● **EXERCISE TASKS**
a – Answer these from the passage below about the Liosion bus station in Athens, one per line, marked to match:
(i) In which neighborhood is the station located?
(ii) Which route is the busiest?
(iii) In which part of Athens is the planned new bus station to be built?
b – Extend the passage below about the Liosion bus station in Athens, picking up right after its last sentence.

Bus station in Athens, Greece

Athens "Liosion" Bus Station also known as KTEL Liosion Bus Station is the second busiest bus station in Athens. It is located in Patisia in Athens Municipality. There are routes to Central Greece, Thessaly, Pieria. There are a lot of passengers that use the Bus Station and it is the second largest bus station in Athens after Athens Kifissos Bus Station. 5 million passengers travel to Central Greece and Thessaly via this bus station. The busiest route is to Chalkida. There are routes per 30 minutes. There are new plans to build a bus station in Elaionas, Athens that will serve all routes of the entire nation. The new Bus Station will open in 2026.

● **EXTRACTED RECORDS**
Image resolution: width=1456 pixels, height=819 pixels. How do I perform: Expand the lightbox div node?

==

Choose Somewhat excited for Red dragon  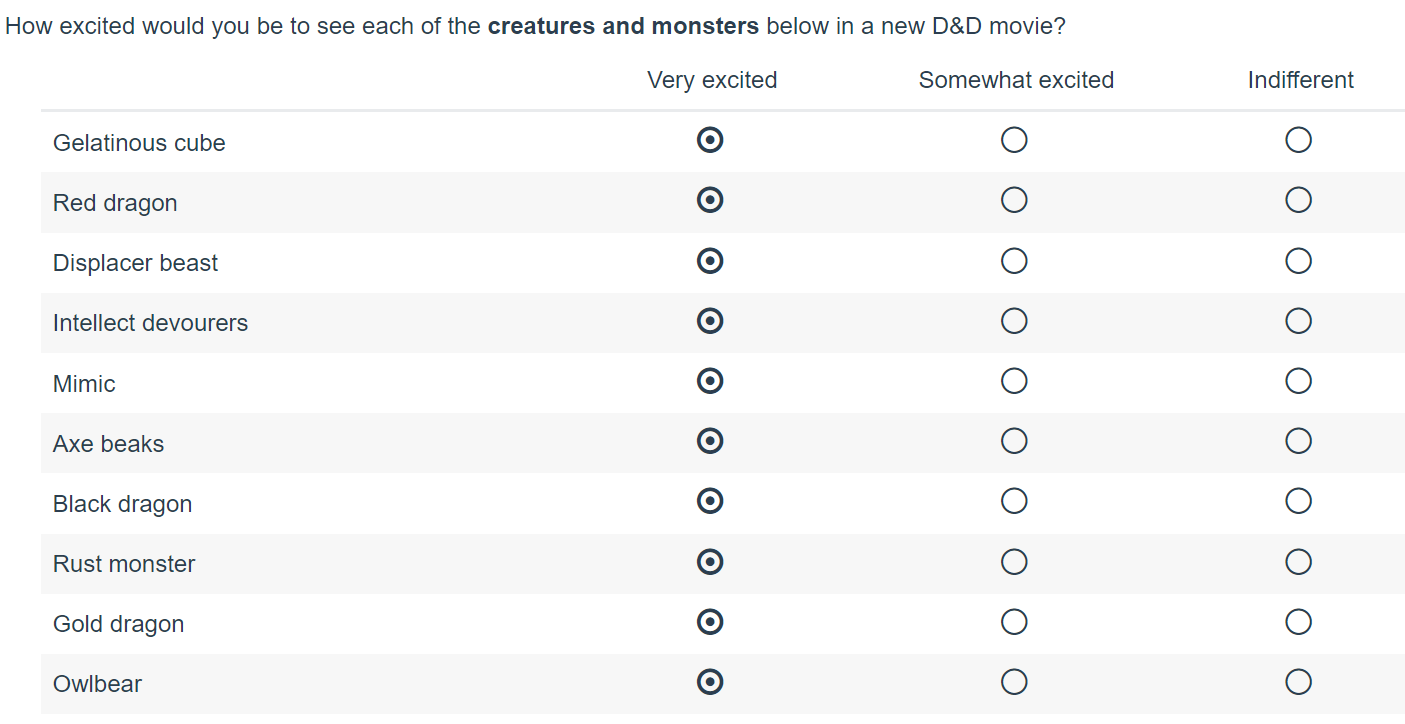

---

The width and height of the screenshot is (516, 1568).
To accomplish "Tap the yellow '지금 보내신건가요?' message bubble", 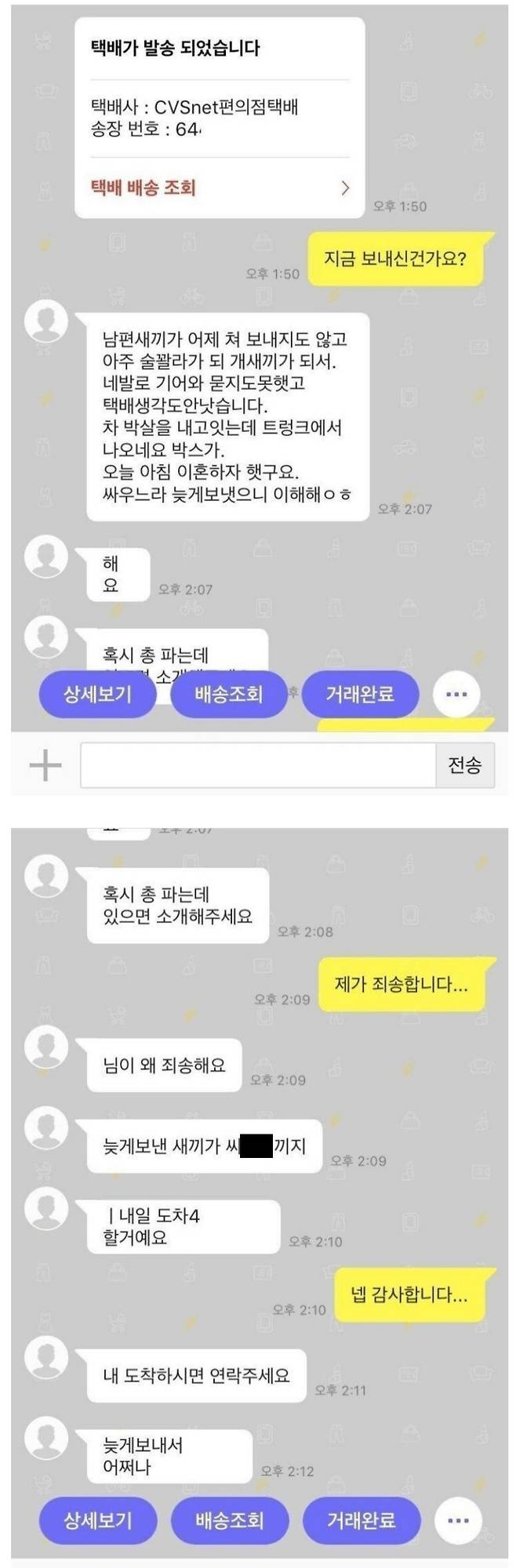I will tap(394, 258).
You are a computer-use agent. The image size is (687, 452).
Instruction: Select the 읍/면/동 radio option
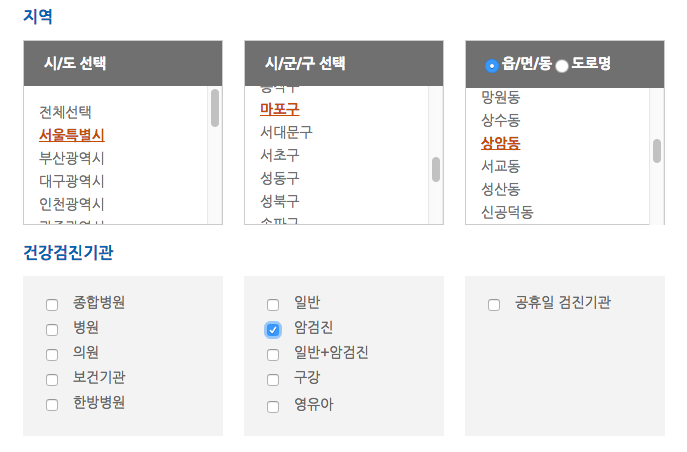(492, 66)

● **SET OF ANSWERS**
a –
(i) Patisia
(ii) The route to Chalkida
(iii) Elaionas

b –
==Destinations==

| Buses | Cities |
|---|---|
| KTEL Boetias | Arachova, Livadeia, Schimatari, Thiva |
| KTEL Evias | Aliveri, Chalkida, Elymnion, Istiaia, Karystos, Kymi, Mantoudi, Neos Pyrgos, Skyros Summer Routes: Aidipsos, Alonnisos, Skiathos, Skopelos |
| KTEL Evritanias | Karpenisi |
| KTEL Magnisias | Volos |
| KTEL Fthiotidos | Lamia, Stylida |
| KTEL Pieria | Platamon |
| KTEL Fokidos | Amfissa, Delphi |
| KTEL Karditsis | Karditsa |
| KTEL Trikalon | Trikala |
| KTEL Larissis | Larissa |

== Ground Transport ==
There is an Athens Metro station close to the bus station, known as Kato Patisia in Line 1. There are a lot of taxis outside the terminal. Also there are a lot of bus routes that connect Athens city centre to the bus station, as well as a line that connects the airport with the Kifisos bus terminal which is the bus terminal for Peloponnese, Macedonia, Epirus, Thrace and the Ionian islands. X93 connects the Bus Terminal with Athens International Airport.